* [SOURCE MATERIAL]:
---------------
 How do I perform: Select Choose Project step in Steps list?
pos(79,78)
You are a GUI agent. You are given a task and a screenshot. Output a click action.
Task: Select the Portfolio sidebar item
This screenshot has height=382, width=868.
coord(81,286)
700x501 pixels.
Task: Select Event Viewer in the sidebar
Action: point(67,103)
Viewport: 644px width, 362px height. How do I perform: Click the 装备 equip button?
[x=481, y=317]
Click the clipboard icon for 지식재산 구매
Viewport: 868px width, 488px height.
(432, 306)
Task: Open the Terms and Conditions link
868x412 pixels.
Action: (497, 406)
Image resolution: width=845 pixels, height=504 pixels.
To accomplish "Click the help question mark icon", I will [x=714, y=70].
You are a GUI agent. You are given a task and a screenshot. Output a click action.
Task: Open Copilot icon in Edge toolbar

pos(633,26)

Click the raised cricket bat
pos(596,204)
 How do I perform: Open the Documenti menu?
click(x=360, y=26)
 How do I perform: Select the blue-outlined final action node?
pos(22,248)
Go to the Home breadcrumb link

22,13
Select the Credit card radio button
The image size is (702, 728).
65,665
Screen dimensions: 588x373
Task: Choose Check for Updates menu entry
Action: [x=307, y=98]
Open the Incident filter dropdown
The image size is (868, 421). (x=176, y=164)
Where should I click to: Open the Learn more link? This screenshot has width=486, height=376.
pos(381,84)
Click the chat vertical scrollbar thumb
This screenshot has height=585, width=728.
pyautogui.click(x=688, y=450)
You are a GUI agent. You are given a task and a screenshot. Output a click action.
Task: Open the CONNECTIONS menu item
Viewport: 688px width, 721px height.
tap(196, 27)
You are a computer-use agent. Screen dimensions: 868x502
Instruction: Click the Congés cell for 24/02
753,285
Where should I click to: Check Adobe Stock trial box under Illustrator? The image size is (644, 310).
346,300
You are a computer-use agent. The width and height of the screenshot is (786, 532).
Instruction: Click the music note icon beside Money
---------------
* [TASK OBJECTIVE]: Every line above is to be transcribed exactly, with nothing missed.

* [EXERCISE RESULT]:
 How do I perform: Select Choose Project step in Steps list?
pos(79,78)
You are a GUI agent. You are given a task and a screenshot. Output a click action.
Task: Select the Portfolio sidebar item
This screenshot has height=382, width=868.
coord(81,286)
700x501 pixels.
Task: Select Event Viewer in the sidebar
Action: point(67,103)
Viewport: 644px width, 362px height. How do I perform: Click the 装备 equip button?
[x=481, y=317]
Click the clipboard icon for 지식재산 구매
Viewport: 868px width, 488px height.
(432, 306)
Task: Open the Terms and Conditions link
868x412 pixels.
Action: (497, 406)
Image resolution: width=845 pixels, height=504 pixels.
To accomplish "Click the help question mark icon", I will [x=714, y=70].
You are a GUI agent. You are given a task and a screenshot. Output a click action.
Task: Open Copilot icon in Edge toolbar

pos(633,26)

Click the raised cricket bat
pos(596,204)
 How do I perform: Open the Documenti menu?
click(x=360, y=26)
 How do I perform: Select the blue-outlined final action node?
pos(22,248)
Go to the Home breadcrumb link

22,13
Select the Credit card radio button
The image size is (702, 728).
65,665
Screen dimensions: 588x373
Task: Choose Check for Updates menu entry
Action: [x=307, y=98]
Open the Incident filter dropdown
The image size is (868, 421). (x=176, y=164)
Where should I click to: Open the Learn more link? This screenshot has width=486, height=376.
pos(381,84)
Click the chat vertical scrollbar thumb
This screenshot has height=585, width=728.
pyautogui.click(x=688, y=450)
You are a GUI agent. You are given a task and a screenshot. Output a click action.
Task: Open the CONNECTIONS menu item
Viewport: 688px width, 721px height.
tap(196, 27)
You are a computer-use agent. Screen dimensions: 868x502
Instruction: Click the Congés cell for 24/02
753,285
Where should I click to: Check Adobe Stock trial box under Illustrator? The image size is (644, 310).
346,300
You are a computer-use agent. The width and height of the screenshot is (786, 532).
Instruction: Click the music note icon beside Money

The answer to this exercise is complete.